Et là, en lisant le résumé d’Allociné, je réalise avec stupeur que le film est censé se dérouler en 2016…
Son aspect « dystopique » est un des trucs qui me fascine le plus : c’est le futur, clairement (plus maintenant donc…), c’est une société occidentale, clairement aussi, mais si ça ressemble à une France hyper américanisée, ça ne l’est peut-être pas non plus. En réalité le film a été tourné au Canada.

Je déteste utiliser cette expression souvent galvaudée mais je n’en vois pas d’autres : Steak est un véritable OVNI cinématographique, un truc rarement vu sur un écran en France, encore moins dans le registre de la comédie. Difficile même avec du recul de situer le film ou de le rattacher à des références bien précises : ça commence par une scène qui pourrait être tirée de La 7ème compagnie et tout de suite… ça dévie. Finalement, et c’est ce qui fait de Steak une aussi belle réussite évidemment et un film aussi génial, on s’en fout : il est suffisamment fort pour qu’il soit inutile de devoir le rattacher à quoi que ce soit.

Gros, gros bide évidemment, mais on est quand même un certain nombre à avoir été durablement conquis et marqués par ce qui reste le meilleur film de Quentin Dupieux et une des meilleures comédies françaises de ces 10-15 dernières années: la discussion sur le nouvel humour, les Chivers, « le dernier arrivé est fan de Phil Collins« , cette scène incroyable au cours de laquelle les Chivers s’adonnent à une activité aussi absurde que mystérieuse mêlant base-ball et calcul mental… Pour utiliser à nouveau un qualificatif galvaudé, Steak est le prototype du film culte.

Ceux, nombreux, qui n’ont pas accroché, n’y vont pas non plus de main morte. Extraits (via Allociné encore; je cite pas les auteurs, ils peuvent aisément être retrouvés sur la fiche du film):

« J’ai rarement vu un film aussi mauvais ! Mettons de côté le profond ennui qu’il a provoqué chez moi. Le scénario est mauvais, l’interprétation également, bref, une horreur ! Je le déconseille à tous, sans exception ! »

« Ce film marque vraiment à vie,pas pour son succès,bien au contraire,pour sa qualité qui en un mot se résume à : CATASTROPHIQUE. J’ai eu la malchance d’aller voir ce film étant petite,je n’ai absolument rien compris ni du sens du film ni de son scénario ( s’il y’en a vraiment un…).Ce film fait penser,aux nombreux films surréalistes que l’on peut nous montrer en cours d’art,à la différence qu’ici il n’y a rien d’artistique.On devrait nominé ce film comme un des pires de l’histoire du film français,c’est une honte à l’histoire du cinéma.On se demande si le réalisateur n’aurait pas été sous l’emprise d’alcool ou de drogues fortes lors de sa réalisation tellement c’est absurde.Je m’étonne même de voir comment certains ont pu donner plus de une étoile à ce film.

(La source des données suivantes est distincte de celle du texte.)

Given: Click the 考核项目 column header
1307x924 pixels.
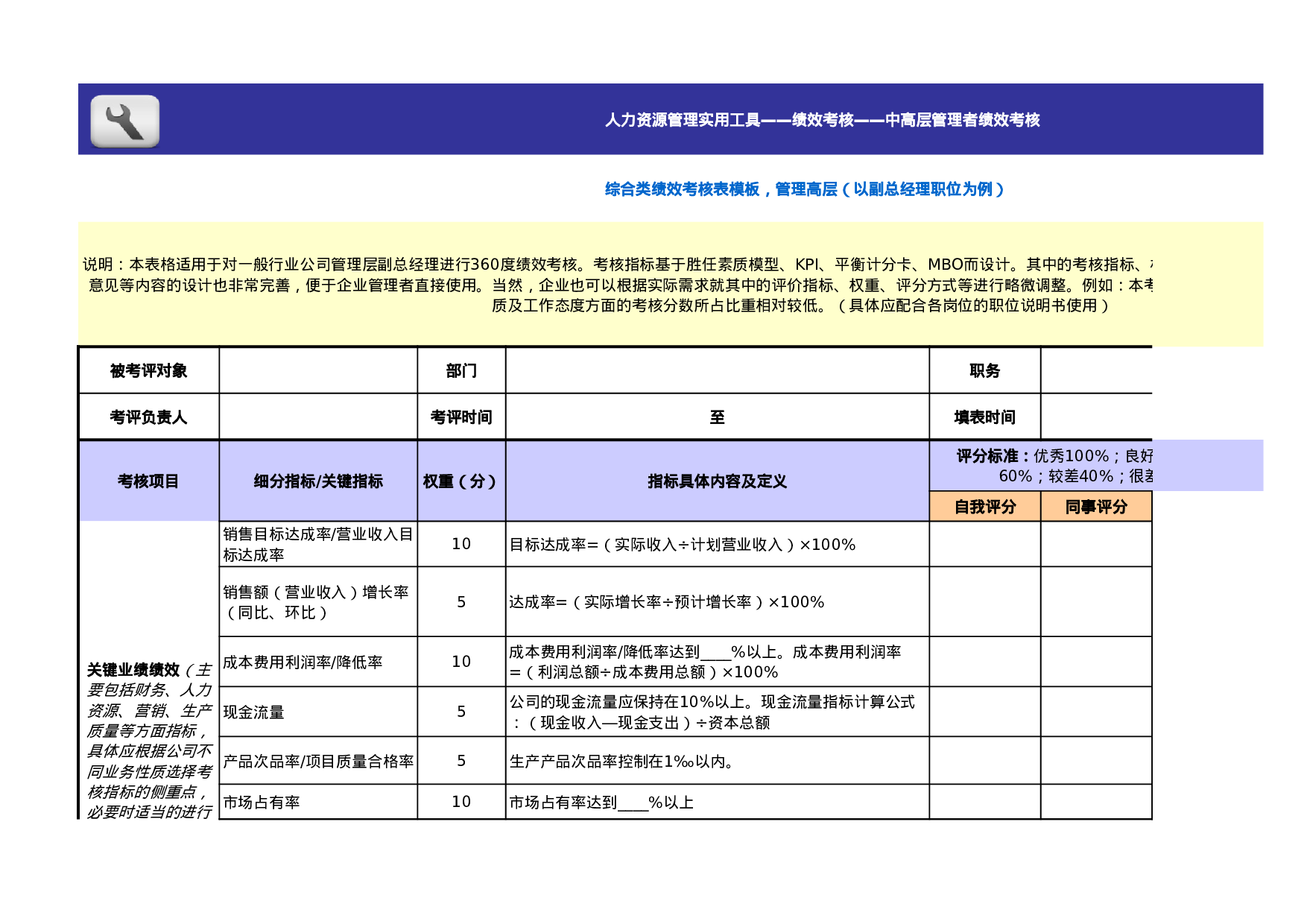Looking at the screenshot, I should (149, 481).
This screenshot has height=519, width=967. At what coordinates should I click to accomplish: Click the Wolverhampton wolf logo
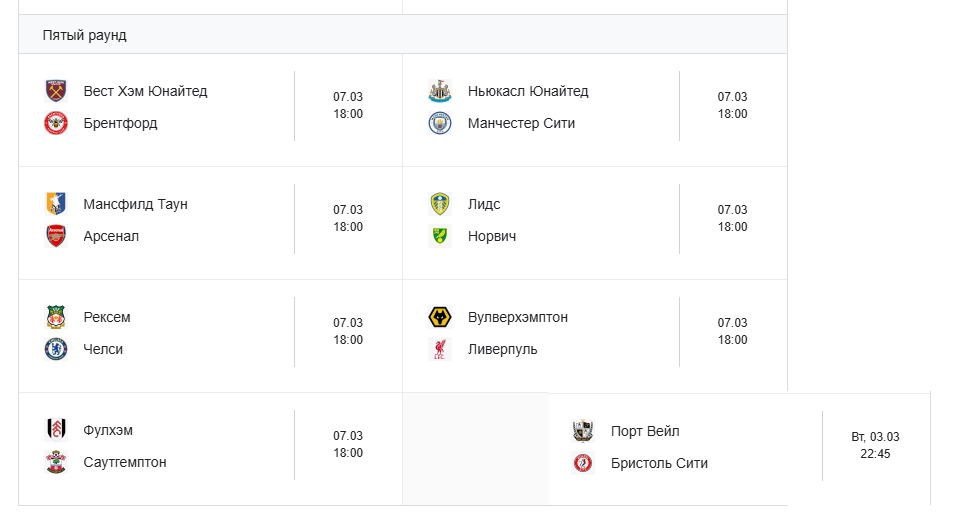440,317
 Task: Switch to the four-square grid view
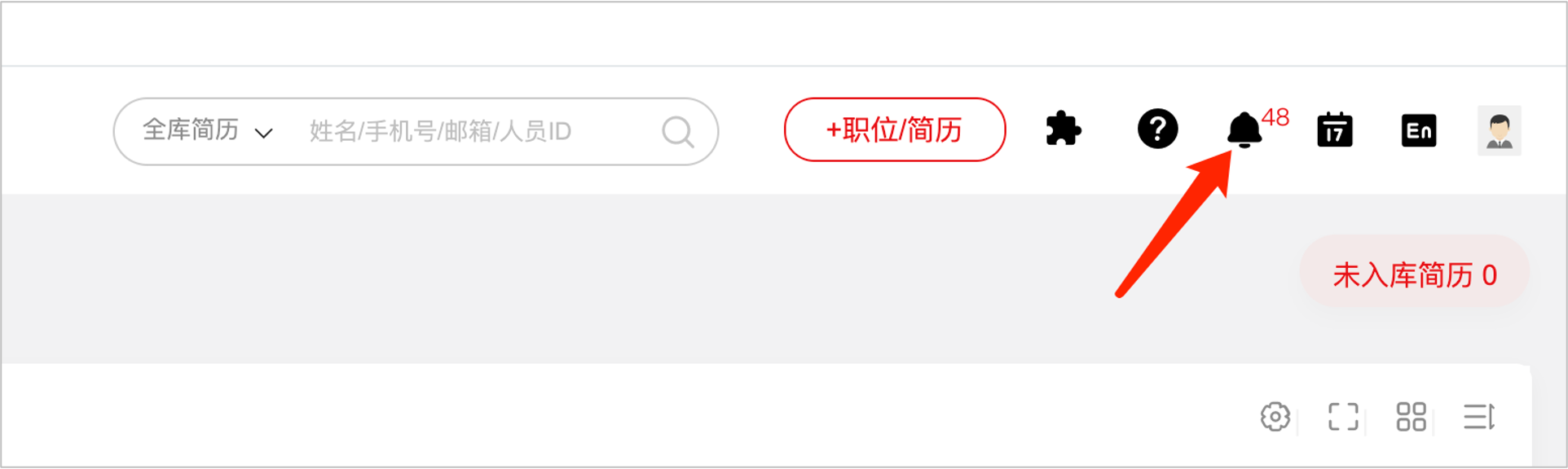[1411, 417]
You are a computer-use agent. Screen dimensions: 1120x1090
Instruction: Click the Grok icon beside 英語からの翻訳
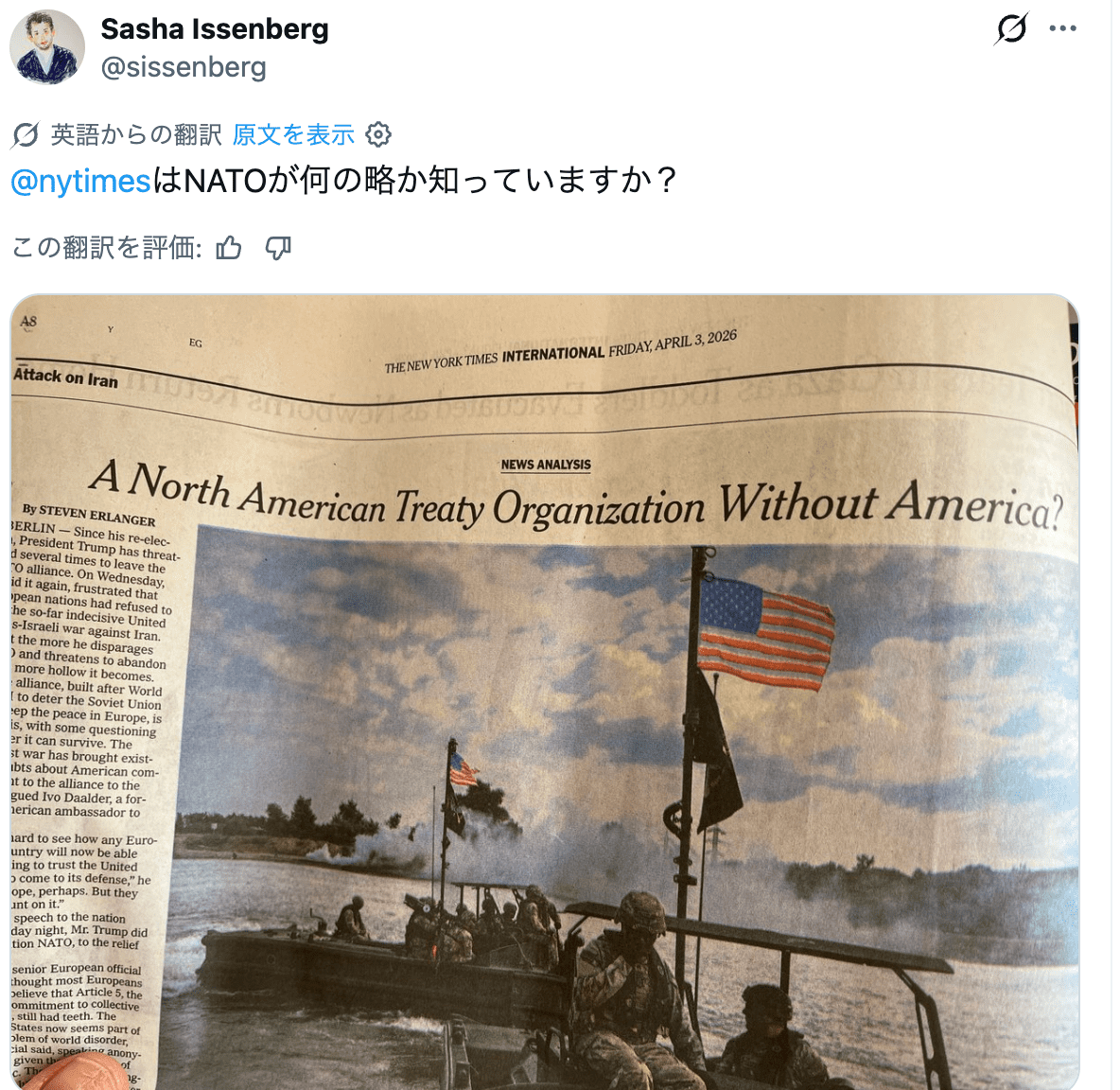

En quelques mots: A VRAIMENT EVITER! »

« faut-il avoir un QI de 20 pour aimé ce film ? ou peut être juste avoir 5 ans et demi… c’est nul et sans intérêt destiné a un publique de débile profond ,on dit que les meilleurs blagues sont les plus courtes et bien dans le genre ce film en est une vraiment trop longue qui fait perdre sont temps au spectateurs.Un navet ,je dirais même un concombre…pour faire dans le style du film,si vous avez de l’argent a jeter par les fenêtres,jetez- le par les fenêtres sa vaudra toujours mieux que de regarder ce genre d’insulte au cinéma comique français. »

« Oh mon dieu, j’adore ces 2 la, je suis fan de leurs films mais la… Cause indefandable, peut etre le pire film que j’ai jamais vu, incroyable ! Je recommanderais meme aux gens d’aller le voir, car c’est hallucination, sans doute un film pour extra terrestre, je ne vois pas d’autre explication. »

Ce dernier a raison : il faut voir Steak, un film « extra-terrestre ».